It's very hot here in Seattle, & somehow iced tea and the fan running on high just isn't cutting it. Sad to say, I'm a weary zombie from lack of sleep. Nevertheless, I thought I'd note that a certain perennial subject came up last night at Kelley Eskridge’s reading at the Science Fiction Museum. Kelley read an excerpt from her story "Alien Jane" (which closes Dangerous Space) and longer excerpts from the new title novella, "Dangerous Space." She took care to leave about half an hour for the Q&A typical of Clarion West readings, during which she fielded a wide variety of questions about her work. Among these included a request that Kelley explain how “Alien Jane,” a story without any fantasy or science fiction elements, came to be included in a collection labeled “science fiction” and whether she had had any problem getting it published originally in genre publications.
Kelley began her response with a review of the story’s genre history.
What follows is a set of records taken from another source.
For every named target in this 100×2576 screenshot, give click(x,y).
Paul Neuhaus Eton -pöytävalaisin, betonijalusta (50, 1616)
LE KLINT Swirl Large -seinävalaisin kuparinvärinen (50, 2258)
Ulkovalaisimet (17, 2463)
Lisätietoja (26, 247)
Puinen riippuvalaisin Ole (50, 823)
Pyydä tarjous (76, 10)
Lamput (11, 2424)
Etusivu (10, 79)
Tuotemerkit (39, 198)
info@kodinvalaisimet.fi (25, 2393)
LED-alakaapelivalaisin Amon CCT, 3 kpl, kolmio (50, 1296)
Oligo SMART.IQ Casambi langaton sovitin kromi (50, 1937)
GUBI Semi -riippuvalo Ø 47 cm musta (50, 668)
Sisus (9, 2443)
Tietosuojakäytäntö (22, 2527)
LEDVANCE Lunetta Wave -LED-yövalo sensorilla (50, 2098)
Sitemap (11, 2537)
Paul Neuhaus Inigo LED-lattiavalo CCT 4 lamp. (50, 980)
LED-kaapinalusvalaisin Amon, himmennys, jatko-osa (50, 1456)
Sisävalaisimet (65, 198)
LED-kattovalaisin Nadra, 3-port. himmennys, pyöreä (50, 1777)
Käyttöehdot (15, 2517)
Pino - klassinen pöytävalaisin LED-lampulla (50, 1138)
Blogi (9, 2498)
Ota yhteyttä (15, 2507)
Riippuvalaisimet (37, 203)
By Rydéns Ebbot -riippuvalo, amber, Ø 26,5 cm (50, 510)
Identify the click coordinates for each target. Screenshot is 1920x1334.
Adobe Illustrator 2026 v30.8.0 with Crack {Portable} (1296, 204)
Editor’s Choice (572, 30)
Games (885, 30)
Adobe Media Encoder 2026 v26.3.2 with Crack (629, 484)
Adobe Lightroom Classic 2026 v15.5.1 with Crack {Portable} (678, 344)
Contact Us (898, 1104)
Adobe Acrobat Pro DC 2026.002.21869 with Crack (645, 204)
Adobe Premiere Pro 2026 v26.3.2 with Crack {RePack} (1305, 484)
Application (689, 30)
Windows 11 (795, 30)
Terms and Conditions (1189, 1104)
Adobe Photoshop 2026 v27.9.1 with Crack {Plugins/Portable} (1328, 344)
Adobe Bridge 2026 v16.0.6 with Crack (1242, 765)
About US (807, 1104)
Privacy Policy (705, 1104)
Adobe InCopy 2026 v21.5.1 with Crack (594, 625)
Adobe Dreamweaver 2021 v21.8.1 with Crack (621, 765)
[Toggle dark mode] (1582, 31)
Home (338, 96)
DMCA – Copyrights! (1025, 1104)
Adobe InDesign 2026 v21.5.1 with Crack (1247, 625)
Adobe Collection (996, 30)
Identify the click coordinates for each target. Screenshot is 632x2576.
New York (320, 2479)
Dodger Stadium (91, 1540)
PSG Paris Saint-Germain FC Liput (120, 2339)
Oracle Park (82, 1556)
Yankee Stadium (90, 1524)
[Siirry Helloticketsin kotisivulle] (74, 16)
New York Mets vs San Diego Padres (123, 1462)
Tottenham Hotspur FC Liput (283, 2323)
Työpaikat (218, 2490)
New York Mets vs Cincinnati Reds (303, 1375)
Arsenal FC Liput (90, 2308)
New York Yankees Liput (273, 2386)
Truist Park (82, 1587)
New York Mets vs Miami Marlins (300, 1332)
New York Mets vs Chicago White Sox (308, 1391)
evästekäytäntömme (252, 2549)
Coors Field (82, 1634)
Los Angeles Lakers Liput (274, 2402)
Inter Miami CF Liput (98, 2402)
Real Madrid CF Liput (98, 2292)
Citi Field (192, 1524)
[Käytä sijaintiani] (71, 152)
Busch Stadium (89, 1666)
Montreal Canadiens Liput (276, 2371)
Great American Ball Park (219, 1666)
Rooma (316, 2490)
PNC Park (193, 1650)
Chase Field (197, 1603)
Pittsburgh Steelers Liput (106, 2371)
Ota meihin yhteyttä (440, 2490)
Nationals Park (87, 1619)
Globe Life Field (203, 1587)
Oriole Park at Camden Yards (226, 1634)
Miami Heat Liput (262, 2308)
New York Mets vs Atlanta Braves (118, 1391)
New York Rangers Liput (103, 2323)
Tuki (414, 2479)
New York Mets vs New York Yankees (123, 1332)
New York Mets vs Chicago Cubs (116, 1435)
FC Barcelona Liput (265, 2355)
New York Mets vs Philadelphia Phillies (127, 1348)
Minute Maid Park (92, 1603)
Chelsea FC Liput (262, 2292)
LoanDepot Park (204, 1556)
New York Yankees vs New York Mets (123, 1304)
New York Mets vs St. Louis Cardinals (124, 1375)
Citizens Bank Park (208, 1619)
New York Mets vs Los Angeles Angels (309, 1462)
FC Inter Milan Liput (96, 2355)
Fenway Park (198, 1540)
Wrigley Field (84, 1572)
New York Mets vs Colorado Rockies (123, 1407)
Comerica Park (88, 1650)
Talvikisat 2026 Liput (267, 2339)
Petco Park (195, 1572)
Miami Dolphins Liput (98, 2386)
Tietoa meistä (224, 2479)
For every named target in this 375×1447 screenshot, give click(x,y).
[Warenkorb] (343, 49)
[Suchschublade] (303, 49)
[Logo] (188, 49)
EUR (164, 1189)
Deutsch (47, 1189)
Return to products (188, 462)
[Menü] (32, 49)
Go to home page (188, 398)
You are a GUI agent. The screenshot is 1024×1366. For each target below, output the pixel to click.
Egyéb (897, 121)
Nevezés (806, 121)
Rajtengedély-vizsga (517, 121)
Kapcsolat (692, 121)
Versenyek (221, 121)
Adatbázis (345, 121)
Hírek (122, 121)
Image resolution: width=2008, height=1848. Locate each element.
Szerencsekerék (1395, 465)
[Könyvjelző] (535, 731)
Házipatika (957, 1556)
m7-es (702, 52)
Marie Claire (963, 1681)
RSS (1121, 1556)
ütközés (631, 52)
In sum: "Alien Jane" debuted in the first issue of the prestigious, beautifully produced Century edited by Robert K.J.Killheffer; it was a finalist for the Nebula award and won the Astrea Award (for lesbian literary fiction); it was reprinted in Nebula Awards 31 (ed. Pamela Sargent); and finally, the SF Channel then based an episode of Welcome to Paradox on the story. The story, Kelley noted, was treated within the genre as sf, and that was all that mattered. The label is just a label. She’s happy to have the label of being an sf writer (and herself chooses to call her work “speculative fiction”), but she doesn’t care about definitions.
On reflection, I think “Alien Jane” offers a good example for the argument that sf is not identifiable through a set of definable parameters but is, simply, what people who edit sf choose to publish and what people who read sf choose to read. “Alien Jane” is, in fact, less “speculative” than Karen Joy Fowler’s “What I Didn’t See.” For some reason, this didn’t provoke the sf Border Police back in the mid-1990s the way Karen’s story did in 2002. And for some reason, the SF Channel made it into a television drama. I could, I believe, make a comparable argument about “Alien Jane” to the one I made about “What I Didn’t See” in “Something Rich and Strange: Reading Karen Joy Fowler’s `What I Didn’t See’.” “Alien Jane,” like most of the stories in Dangerous Space, is in conversation with feminist sf. Like “What I Didn’t See,” most of Kelley’s stories can be read with pleasure as literary fiction: but how much richer and deeper they are for those engaged in the conversation of feminist sf!